I’m not an absolutist about definitions, especially not “class” in a society as complex as this one is. In some contexts it can be very meaningful to build in education as a class indicator, for example, or even break down categories (“old wealth” and “new wealth” among the 1 percent, or “blue collar” and “white collar” among the working class). “Ruling class” is handy for emphasizing the power dimension of class, but it doesn’t do a thing for the super-rich who can’t be bothered with ruling and let others do it for them.
The reason I recommend you play with the definitions I’ve used in Waging Nonviolence columns is that, since they are based on function within the economic system, they generate characteristic attitudes and behaviors that show up among activists. And give us trouble sometimes, trouble in working together and in building strong coalitions and alliances. If the economic system assigns the functions of managing/teaching/work designing to a bunch of people (I call them “middle class”), then they are going to generate a culture that is somewhat harmonious with their economic function and even shows up in the way they socialize their kids and relate to the class above them. And all that brings both good news and bad news to activist work, as I’ve pointed out in earlier columns.
To be personal, I as someone brought up working class/blue collar/whatever-you-call-me would appreciate working with activists brought up to be managers/teachers/writers/etc. (“middle class”) to have a clue about why you sometimes drive me crazy! We’ll work together a lot better that way. For example, when you for the tenth time today try to teach me something that I (a) already know, or (b) don’t know but would rather have some other kind of conversation, or (c) don’t know and have no need or wish to know, and I angrily ask you to get a life, you won’t be totally stunned.
While it’s true, as you suggest, that a different word from “class” might help in sorting out some of the interpersonal dynamics — and I’ll happily use any word that works in the moment — for our larger understanding it can’t hurt to know that these dynamics might have to do with economic position. Just as other interpersonal dynamics might have to do with racial position, or how gender is structured.

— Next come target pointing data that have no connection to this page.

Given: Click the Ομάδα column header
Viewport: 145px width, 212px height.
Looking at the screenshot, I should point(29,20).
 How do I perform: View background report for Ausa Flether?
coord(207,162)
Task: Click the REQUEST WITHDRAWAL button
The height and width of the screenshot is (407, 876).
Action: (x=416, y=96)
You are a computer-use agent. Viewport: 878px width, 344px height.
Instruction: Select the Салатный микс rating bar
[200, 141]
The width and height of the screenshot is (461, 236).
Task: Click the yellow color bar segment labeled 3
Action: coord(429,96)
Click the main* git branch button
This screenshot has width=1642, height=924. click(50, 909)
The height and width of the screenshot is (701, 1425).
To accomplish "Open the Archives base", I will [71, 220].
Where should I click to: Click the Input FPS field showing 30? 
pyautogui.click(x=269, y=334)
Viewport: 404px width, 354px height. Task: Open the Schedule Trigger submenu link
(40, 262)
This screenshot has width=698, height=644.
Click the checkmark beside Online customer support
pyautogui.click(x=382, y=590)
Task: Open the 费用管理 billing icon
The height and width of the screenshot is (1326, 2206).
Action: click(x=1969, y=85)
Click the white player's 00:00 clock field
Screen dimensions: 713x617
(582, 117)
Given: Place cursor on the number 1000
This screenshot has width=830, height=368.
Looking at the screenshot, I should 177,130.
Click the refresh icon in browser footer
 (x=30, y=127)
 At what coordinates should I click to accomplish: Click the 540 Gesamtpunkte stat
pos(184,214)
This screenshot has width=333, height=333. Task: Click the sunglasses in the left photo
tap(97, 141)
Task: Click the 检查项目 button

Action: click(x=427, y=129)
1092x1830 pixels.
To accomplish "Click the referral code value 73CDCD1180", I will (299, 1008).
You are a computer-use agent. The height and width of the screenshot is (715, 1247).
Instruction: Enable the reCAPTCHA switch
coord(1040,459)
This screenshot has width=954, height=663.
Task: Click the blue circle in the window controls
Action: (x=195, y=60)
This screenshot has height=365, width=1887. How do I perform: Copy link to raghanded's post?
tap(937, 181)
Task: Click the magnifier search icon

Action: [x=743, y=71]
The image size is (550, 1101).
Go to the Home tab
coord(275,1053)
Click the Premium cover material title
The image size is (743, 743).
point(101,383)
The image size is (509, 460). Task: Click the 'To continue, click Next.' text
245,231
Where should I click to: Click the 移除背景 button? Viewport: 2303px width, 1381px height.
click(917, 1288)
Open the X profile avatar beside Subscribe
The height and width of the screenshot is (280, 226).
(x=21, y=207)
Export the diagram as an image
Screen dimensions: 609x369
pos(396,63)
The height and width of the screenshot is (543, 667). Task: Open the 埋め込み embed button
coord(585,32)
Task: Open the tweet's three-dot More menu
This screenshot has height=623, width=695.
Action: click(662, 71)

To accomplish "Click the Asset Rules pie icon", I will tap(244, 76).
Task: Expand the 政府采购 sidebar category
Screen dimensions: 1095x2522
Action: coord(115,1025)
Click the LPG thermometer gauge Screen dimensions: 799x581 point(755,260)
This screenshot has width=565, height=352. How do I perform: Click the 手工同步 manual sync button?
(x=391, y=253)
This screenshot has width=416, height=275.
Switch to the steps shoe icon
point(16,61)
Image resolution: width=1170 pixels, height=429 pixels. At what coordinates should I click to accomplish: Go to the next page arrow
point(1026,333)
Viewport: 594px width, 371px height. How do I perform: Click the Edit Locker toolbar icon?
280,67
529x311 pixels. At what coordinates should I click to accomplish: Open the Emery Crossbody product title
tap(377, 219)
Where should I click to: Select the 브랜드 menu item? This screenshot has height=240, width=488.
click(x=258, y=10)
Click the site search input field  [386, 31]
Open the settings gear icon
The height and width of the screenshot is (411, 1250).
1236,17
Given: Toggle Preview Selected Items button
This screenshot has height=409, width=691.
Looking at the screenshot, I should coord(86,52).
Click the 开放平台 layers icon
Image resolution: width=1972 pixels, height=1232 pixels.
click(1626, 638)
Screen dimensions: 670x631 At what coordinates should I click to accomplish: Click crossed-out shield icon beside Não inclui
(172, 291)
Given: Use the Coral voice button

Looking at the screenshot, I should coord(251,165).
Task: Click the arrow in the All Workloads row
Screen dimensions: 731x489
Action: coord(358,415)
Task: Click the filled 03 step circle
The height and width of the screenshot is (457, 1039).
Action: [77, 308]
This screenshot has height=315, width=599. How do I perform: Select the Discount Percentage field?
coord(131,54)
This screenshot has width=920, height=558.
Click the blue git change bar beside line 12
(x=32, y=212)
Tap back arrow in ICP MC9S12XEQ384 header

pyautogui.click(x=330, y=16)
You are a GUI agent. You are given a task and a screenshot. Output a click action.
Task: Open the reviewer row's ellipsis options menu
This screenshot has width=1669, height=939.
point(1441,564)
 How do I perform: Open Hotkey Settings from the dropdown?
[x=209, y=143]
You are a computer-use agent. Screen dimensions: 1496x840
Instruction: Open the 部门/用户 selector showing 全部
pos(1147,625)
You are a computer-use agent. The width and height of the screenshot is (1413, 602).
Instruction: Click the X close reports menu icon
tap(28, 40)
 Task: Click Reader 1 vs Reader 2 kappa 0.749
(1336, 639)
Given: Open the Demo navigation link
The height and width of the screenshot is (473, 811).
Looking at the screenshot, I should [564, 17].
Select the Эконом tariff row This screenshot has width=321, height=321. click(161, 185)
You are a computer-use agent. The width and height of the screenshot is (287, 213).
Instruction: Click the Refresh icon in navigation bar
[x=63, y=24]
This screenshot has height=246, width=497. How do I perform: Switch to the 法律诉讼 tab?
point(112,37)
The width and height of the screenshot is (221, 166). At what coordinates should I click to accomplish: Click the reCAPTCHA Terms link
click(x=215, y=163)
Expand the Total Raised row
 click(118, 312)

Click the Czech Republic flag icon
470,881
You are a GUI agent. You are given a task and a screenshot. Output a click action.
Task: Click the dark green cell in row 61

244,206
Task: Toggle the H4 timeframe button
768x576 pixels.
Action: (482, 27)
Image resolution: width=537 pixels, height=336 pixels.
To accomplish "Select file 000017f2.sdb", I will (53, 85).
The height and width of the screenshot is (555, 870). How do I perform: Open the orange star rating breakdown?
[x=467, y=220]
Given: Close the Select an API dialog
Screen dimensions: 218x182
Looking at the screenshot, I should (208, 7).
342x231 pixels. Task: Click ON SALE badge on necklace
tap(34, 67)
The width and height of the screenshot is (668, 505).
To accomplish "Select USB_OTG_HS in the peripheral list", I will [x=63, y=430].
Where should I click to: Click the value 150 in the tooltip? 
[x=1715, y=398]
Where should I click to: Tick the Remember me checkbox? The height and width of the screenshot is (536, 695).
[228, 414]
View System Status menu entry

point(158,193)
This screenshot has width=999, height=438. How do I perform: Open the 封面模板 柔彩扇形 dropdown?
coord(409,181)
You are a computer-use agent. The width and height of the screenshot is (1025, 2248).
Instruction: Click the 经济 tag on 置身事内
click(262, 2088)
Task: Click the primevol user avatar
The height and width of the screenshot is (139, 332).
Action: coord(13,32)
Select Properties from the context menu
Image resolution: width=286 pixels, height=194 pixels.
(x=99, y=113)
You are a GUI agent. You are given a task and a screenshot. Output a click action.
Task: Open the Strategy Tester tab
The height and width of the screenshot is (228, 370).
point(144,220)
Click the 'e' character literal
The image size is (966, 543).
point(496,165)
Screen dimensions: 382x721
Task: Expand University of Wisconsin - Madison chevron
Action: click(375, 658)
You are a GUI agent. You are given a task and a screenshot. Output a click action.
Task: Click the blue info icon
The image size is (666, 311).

Hope this clarifies at least a little bit the reason for my choices in the WNV columns on class.
As someone who also grew up “working class/blue collar/whatever-you-call-me”, and barely graduated from high school, I admire how you have re-defined our society to make important points. But I also prefer agreed definitions of terms in order to understand better what’s being said. At 66, I am a skilled tradesperson who has worked on salary, hourly, contract, and freelance. So I don’t quite know where I fit in your scheme; but I continue to learn and act, in the hope of building a better world.
I also think it’s a bad idea to make assumptions about people.
As much as having the chance to speak truth to the 1% is important, like in the above example, we need to combine confrontation with the 1% with invitations for them to join us.
We should note that the 1% live in an economic apartheid of their own making. They live on a different economic level and by a different set of rules thanks, in part, to their ability to buy gov’t. So when we come along and ask them to foot the bill for the rest of us who live on the other side of the tracks, they incredulously ask why and then they dig in their heels. So we also need find ways to invite them to join us so that they are not just giving to someone else when they spread their wealth, they are investing in a community to which they have a feeling of belonging.